(GRAHAM CORPORATION LOGO)   News Release
Graham Corporation 20 Florence Avenue Batavia, NY 14020
IMMEDIATE RELEASE  DRAFT R6
Graham Corporation Reports 25% Sales Increase for Third Quarter
  Third quarter diluted earnings per share were $0.15 versus $0.01 loss in prior year
  Nine month net income improves $3.2 million year-over-year to $2.6 million
  Quarterly bookings were up 2.8% and backlog increased 37% from December 31, 2004
BATAVIA, NY, February 1, 2006 – Graham Corporation (AMEX: GHM) today reported results for its third quarter and first nine months of fiscal year 2006. Net income for the quarter was $560 thousand, or $0.15 per diluted share, compared with a loss of $21 thousand in the third quarter of last year, or $.01 per diluted share. Sales for the quarter were $13.5 million, a 25% increase over the same quarter last year. Higher sales primarily reflect expanded global demand for Graham equipment in the petrochemical and oil refinery markets.
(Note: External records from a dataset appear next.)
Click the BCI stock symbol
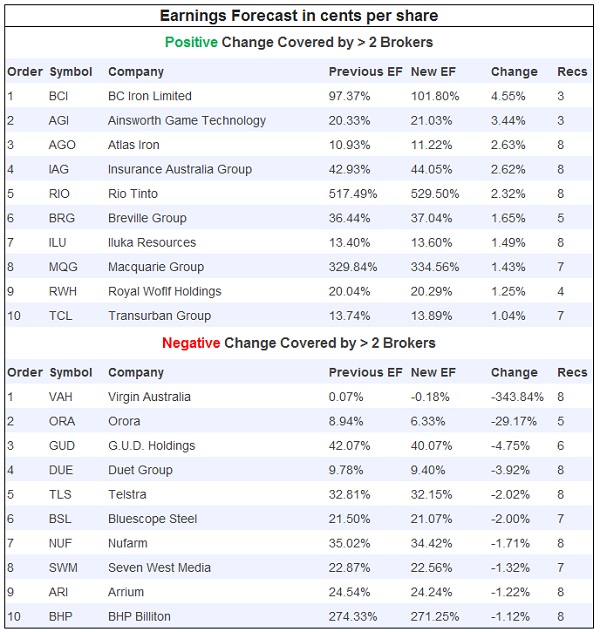This screenshot has height=632, width=600. click(58, 96)
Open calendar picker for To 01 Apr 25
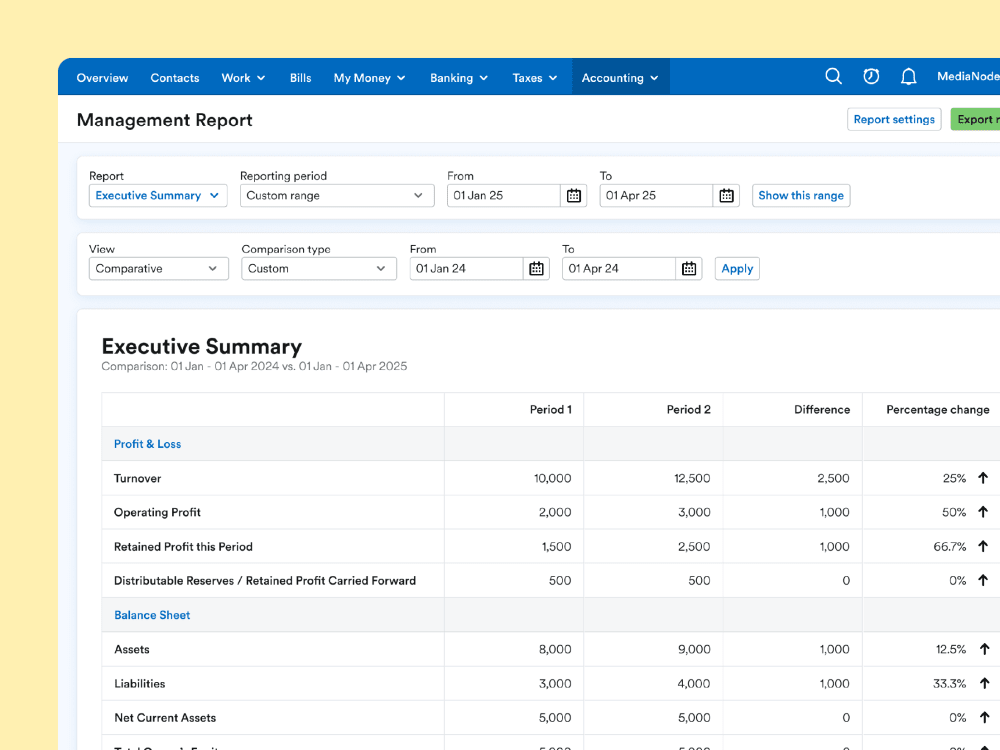This screenshot has width=1000, height=750. point(727,196)
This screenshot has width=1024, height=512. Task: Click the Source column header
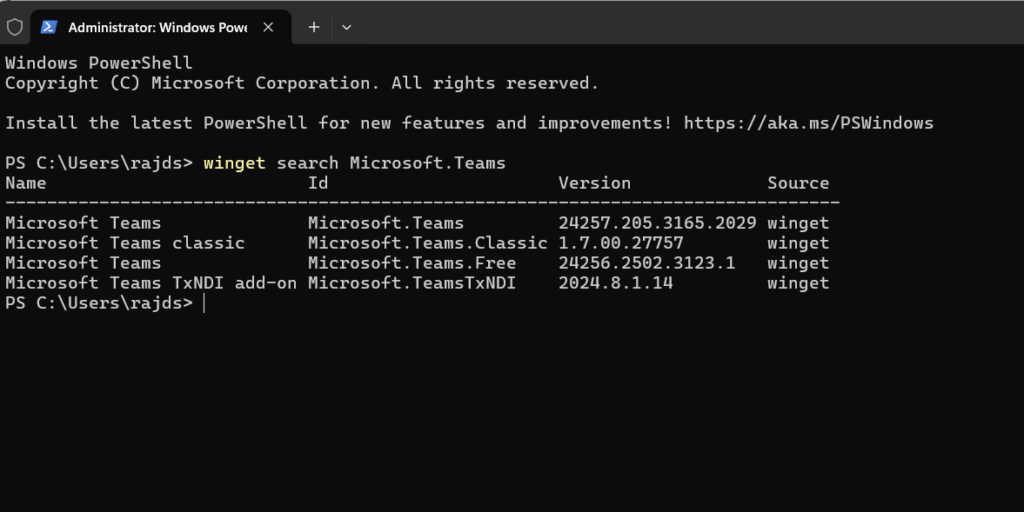pos(798,183)

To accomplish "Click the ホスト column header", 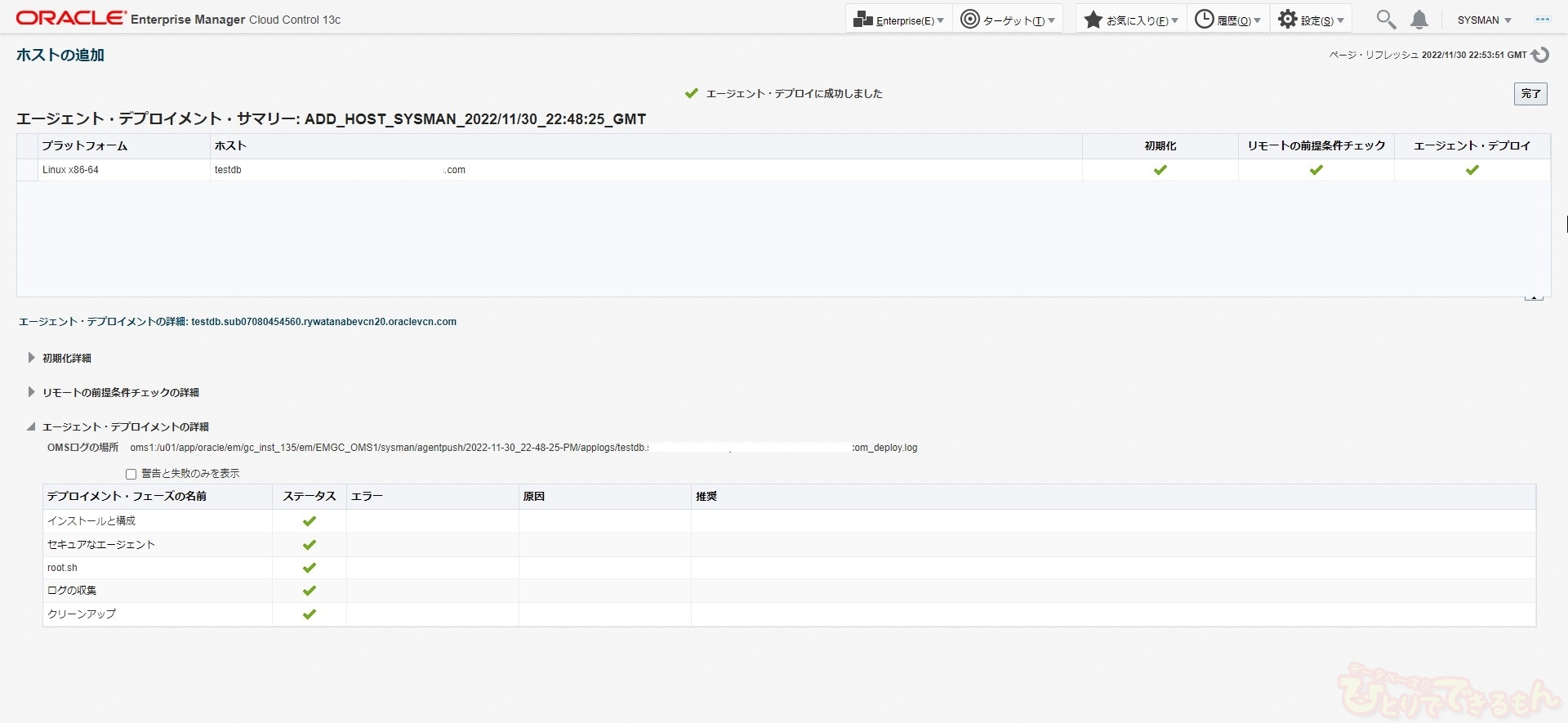I will pyautogui.click(x=230, y=146).
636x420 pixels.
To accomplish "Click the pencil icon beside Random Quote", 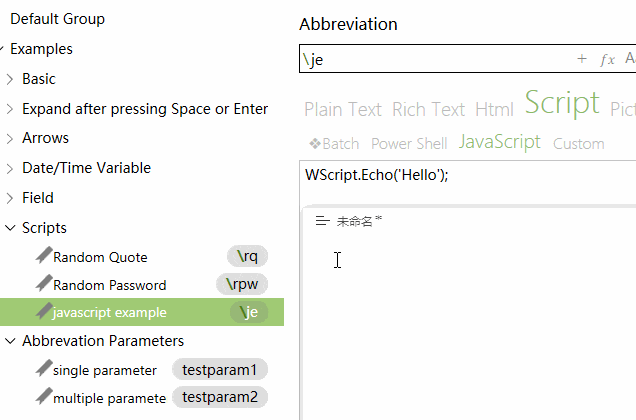I will (x=43, y=256).
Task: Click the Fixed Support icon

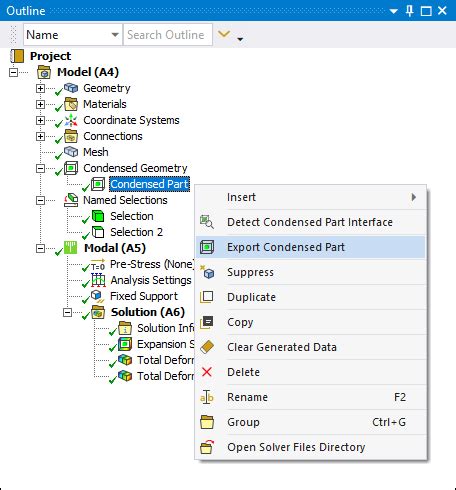Action: [97, 296]

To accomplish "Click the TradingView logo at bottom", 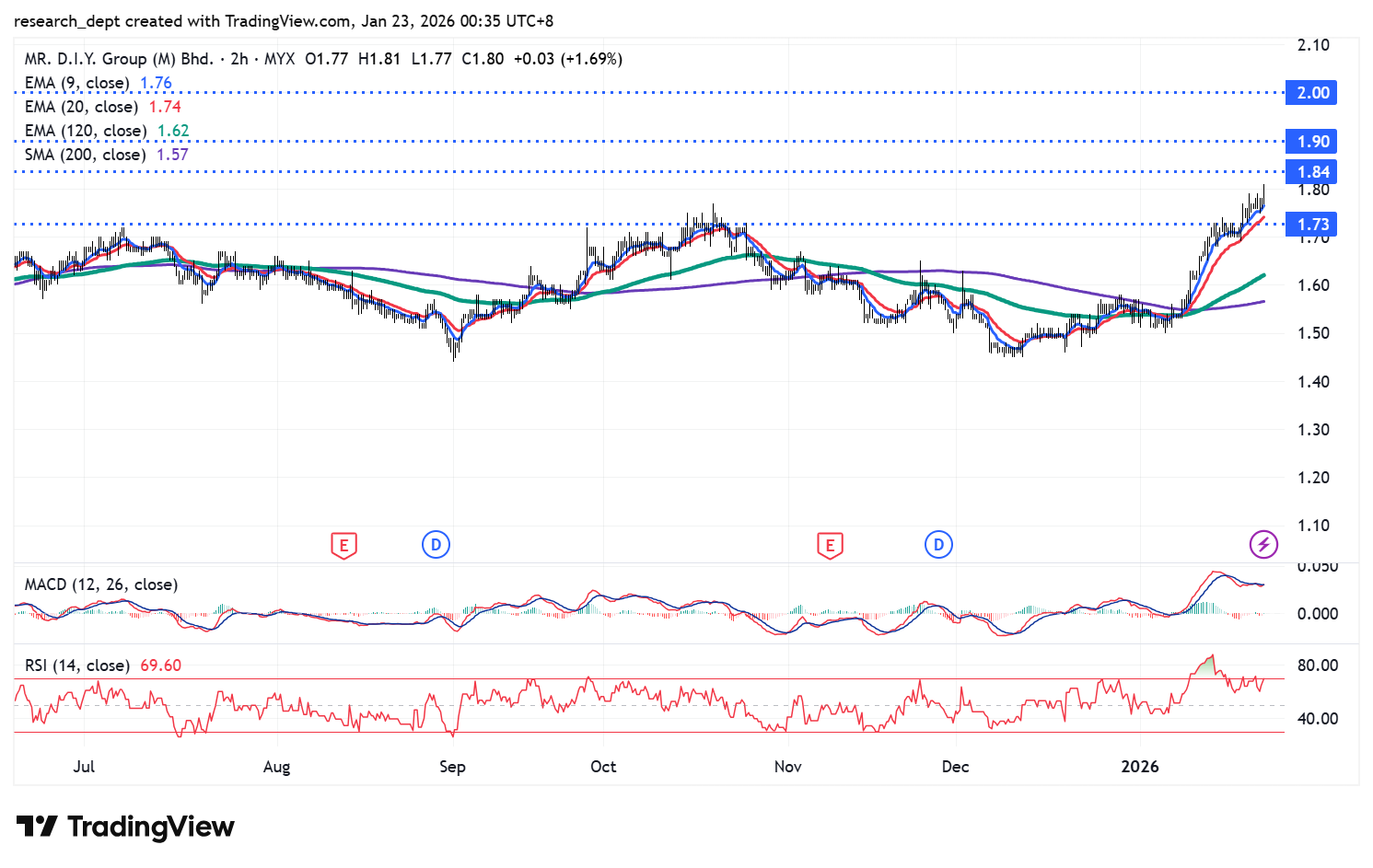I will [125, 827].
Net sales in the third quarter by market were approximately 31% to oil refinery projects, 24% to chemical and petrochemical projects and 26% to power projects. The remaining 19% of net sales were for other industrial or commercial applications. International sales in the third quarter were $5.3 million compared with $4.6 million in the third quarter of the prior year. Exports to Canada, Asia, Mexico and the Middle East drove the increase in revenue.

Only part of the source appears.